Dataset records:
────

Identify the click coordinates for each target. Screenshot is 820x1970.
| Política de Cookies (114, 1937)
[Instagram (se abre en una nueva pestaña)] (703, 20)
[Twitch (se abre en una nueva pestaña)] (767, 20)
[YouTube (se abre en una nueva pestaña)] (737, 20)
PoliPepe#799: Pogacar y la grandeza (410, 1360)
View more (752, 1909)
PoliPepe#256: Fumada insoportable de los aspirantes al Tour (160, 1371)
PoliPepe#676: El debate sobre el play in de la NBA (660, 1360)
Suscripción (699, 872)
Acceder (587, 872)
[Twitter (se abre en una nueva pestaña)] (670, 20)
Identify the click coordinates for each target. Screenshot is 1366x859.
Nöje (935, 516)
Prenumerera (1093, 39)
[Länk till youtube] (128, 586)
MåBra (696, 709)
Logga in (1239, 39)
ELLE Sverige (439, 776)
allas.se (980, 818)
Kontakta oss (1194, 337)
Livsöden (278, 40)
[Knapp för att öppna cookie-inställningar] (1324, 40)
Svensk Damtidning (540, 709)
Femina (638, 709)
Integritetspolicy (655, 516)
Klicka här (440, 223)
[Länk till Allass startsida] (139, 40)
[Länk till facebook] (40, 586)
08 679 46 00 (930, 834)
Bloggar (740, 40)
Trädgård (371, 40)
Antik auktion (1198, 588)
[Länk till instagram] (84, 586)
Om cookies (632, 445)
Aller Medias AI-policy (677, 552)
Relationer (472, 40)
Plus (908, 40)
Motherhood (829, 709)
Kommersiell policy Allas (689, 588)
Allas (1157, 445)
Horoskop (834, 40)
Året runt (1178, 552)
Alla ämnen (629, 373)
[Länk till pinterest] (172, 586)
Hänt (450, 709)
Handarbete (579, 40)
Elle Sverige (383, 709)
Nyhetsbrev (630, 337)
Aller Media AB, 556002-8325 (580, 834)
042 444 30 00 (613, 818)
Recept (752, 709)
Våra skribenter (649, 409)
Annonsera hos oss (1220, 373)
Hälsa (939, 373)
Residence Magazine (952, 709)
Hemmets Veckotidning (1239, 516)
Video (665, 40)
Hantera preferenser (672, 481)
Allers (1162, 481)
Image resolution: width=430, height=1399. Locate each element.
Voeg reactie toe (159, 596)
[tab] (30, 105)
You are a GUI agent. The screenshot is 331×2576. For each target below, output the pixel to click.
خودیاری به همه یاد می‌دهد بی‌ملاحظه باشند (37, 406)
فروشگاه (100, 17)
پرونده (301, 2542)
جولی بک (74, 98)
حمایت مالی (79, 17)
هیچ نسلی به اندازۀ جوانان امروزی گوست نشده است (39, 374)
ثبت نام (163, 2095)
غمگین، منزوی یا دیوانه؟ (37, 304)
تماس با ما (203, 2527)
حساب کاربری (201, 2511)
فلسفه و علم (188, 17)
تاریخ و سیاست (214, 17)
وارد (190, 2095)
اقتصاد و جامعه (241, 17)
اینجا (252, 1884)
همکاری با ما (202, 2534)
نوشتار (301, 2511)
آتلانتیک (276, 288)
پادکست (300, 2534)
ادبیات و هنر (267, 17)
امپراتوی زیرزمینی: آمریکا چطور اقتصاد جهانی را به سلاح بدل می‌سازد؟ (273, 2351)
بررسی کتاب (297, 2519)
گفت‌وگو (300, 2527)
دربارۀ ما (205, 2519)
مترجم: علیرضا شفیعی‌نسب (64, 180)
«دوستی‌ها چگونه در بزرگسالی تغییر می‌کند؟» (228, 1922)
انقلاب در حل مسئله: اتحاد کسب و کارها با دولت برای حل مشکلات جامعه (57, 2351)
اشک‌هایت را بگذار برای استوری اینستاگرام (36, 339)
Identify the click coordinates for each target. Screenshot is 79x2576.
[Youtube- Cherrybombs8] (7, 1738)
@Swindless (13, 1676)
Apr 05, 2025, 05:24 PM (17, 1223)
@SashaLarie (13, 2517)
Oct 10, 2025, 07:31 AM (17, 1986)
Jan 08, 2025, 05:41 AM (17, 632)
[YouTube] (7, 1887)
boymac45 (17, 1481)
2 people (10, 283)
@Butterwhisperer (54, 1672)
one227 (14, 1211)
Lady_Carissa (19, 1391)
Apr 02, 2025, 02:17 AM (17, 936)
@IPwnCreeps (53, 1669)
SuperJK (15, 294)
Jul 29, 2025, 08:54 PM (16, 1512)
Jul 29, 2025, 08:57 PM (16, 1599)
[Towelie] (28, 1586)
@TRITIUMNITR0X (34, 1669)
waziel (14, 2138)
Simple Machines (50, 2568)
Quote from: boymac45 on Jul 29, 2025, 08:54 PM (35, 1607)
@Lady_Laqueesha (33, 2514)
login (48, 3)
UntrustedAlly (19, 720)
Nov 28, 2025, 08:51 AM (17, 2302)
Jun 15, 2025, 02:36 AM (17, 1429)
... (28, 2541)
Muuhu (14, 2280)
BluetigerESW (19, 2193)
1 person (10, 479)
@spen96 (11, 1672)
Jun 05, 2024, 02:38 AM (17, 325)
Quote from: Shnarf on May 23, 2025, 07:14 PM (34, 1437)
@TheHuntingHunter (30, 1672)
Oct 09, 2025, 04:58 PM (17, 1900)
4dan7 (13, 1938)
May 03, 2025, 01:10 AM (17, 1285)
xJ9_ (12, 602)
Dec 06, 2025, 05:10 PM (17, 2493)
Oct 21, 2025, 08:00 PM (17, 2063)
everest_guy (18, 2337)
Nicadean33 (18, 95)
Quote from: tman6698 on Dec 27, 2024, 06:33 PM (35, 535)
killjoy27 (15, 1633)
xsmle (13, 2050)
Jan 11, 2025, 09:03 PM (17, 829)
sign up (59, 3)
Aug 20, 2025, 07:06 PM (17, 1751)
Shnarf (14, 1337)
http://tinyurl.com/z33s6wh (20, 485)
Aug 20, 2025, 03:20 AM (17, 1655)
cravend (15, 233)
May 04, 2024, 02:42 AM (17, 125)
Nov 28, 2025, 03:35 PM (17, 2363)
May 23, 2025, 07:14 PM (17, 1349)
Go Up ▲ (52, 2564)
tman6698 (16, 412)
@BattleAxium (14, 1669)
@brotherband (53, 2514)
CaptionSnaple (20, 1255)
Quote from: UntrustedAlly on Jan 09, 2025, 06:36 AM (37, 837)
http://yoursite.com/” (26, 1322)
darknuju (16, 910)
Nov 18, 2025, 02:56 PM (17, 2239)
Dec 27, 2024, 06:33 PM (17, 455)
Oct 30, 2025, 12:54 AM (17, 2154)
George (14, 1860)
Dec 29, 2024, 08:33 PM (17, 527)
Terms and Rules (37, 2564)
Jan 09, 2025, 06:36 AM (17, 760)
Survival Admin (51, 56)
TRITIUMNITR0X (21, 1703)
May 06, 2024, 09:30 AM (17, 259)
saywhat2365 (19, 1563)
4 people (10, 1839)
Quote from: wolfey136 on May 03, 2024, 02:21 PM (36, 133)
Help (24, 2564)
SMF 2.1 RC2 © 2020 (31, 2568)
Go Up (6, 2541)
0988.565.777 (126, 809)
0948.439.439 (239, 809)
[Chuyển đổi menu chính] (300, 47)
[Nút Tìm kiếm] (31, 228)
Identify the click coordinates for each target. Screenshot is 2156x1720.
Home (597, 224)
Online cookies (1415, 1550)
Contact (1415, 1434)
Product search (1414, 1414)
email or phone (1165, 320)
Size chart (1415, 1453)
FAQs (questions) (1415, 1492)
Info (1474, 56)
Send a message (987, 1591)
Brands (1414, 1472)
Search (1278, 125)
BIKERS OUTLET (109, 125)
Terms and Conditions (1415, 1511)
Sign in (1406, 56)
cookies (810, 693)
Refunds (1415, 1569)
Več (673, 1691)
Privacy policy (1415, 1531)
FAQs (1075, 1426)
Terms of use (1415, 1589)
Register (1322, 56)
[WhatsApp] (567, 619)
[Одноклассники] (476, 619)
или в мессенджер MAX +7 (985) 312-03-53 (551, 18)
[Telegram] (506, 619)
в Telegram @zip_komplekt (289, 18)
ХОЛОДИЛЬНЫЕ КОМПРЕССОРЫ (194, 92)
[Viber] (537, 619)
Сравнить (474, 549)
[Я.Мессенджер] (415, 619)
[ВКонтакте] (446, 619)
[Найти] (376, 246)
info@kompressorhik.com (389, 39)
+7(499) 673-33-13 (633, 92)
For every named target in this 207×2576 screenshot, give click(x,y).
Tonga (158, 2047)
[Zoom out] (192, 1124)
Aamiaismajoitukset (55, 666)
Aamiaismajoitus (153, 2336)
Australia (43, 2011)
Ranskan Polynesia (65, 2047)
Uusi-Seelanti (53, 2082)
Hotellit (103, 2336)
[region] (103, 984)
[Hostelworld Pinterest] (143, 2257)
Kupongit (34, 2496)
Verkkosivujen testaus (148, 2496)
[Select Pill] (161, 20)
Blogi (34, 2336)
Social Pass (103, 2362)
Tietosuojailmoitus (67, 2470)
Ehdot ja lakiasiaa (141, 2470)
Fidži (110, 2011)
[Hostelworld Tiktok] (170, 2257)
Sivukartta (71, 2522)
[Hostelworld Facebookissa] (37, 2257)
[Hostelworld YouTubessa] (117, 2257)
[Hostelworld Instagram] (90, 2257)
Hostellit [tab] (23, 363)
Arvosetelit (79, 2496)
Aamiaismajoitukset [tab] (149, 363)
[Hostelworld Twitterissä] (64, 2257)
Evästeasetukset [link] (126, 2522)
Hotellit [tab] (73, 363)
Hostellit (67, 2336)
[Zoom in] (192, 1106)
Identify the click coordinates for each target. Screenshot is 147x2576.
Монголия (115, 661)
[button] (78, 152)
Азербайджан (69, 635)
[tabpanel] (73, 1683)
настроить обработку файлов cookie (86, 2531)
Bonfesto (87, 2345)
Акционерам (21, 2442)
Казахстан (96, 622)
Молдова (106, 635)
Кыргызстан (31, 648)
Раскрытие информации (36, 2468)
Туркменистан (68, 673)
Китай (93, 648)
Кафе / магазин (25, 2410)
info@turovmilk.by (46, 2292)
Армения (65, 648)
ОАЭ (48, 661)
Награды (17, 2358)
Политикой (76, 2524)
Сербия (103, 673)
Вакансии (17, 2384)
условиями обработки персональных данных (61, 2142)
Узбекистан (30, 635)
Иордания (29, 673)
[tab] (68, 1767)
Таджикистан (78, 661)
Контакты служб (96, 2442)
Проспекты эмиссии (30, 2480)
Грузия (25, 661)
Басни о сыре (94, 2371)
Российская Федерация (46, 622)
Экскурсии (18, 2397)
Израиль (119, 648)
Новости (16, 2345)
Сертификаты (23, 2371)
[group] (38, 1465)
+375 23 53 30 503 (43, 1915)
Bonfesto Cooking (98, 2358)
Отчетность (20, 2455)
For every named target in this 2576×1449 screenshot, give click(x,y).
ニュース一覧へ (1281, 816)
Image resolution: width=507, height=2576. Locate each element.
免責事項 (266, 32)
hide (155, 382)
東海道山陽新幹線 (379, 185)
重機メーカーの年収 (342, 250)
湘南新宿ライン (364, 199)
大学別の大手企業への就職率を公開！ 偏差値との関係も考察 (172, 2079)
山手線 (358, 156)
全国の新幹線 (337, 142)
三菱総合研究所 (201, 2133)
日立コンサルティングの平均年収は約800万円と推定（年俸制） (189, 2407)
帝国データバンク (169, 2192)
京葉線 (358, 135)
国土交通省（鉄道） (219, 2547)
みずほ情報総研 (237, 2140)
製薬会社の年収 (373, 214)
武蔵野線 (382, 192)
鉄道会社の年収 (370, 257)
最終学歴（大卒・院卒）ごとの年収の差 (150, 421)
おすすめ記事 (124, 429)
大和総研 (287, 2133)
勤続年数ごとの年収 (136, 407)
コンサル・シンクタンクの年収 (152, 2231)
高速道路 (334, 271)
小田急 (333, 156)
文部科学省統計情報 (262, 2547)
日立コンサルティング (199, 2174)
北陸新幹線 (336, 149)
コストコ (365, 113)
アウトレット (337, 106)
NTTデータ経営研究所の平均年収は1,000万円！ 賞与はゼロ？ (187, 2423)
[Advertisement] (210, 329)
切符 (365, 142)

────

**EXERCISE REQUIREMENTS:** Above are the entries. Copy exactly the part that opens with the line containing "Cookies (114, 1937)" and closes with the line containing "You are a GUI", and no more.

**EXERCISE ANSWER:**
| Política de Cookies (114, 1937)
[Instagram (se abre en una nueva pestaña)] (703, 20)
[Twitch (se abre en una nueva pestaña)] (767, 20)
[YouTube (se abre en una nueva pestaña)] (737, 20)
PoliPepe#799: Pogacar y la grandeza (410, 1360)
View more (752, 1909)
PoliPepe#256: Fumada insoportable de los aspirantes al Tour (160, 1371)
PoliPepe#676: El debate sobre el play in de la NBA (660, 1360)
Suscripción (699, 872)
Acceder (587, 872)
[Twitter (se abre en una nueva pestaña)] (670, 20)
Identify the click coordinates for each target. Screenshot is 1366x859.
Nöje (935, 516)
Prenumerera (1093, 39)
[Länk till youtube] (128, 586)
MåBra (696, 709)
Logga in (1239, 39)
ELLE Sverige (439, 776)
allas.se (980, 818)
Kontakta oss (1194, 337)
Livsöden (278, 40)
[Knapp för att öppna cookie-inställningar] (1324, 40)
Svensk Damtidning (540, 709)
Femina (638, 709)
Integritetspolicy (655, 516)
Klicka här (440, 223)
[Länk till Allass startsida] (139, 40)
[Länk till facebook] (40, 586)
08 679 46 00 (930, 834)
Bloggar (740, 40)
Trädgård (371, 40)
Antik auktion (1198, 588)
[Länk till instagram] (84, 586)
Om cookies (632, 445)
Aller Medias AI-policy (677, 552)
Relationer (472, 40)
Plus (908, 40)
Motherhood (829, 709)
Kommersiell policy Allas (689, 588)
Allas (1157, 445)
Horoskop (834, 40)
Året runt (1178, 552)
Alla ämnen (629, 373)
[Länk till pinterest] (172, 586)
Hänt (450, 709)
Handarbete (579, 40)
Elle Sverige (383, 709)
Nyhetsbrev (630, 337)
Aller Media AB, 556002-8325 (580, 834)
042 444 30 00 (613, 818)
Recept (752, 709)
Våra skribenter (649, 409)
Annonsera hos oss (1220, 373)
Hälsa (939, 373)
Residence Magazine (952, 709)
Hemmets Veckotidning (1239, 516)
Video (665, 40)
Hantera preferenser (672, 481)
Allers (1162, 481)
Image resolution: width=430, height=1399. Locate each element.
Voeg reactie toe (159, 596)
[tab] (30, 105)
You are a GUI agent. The screenshot is 331×2576. For each target below, output the pixel to click.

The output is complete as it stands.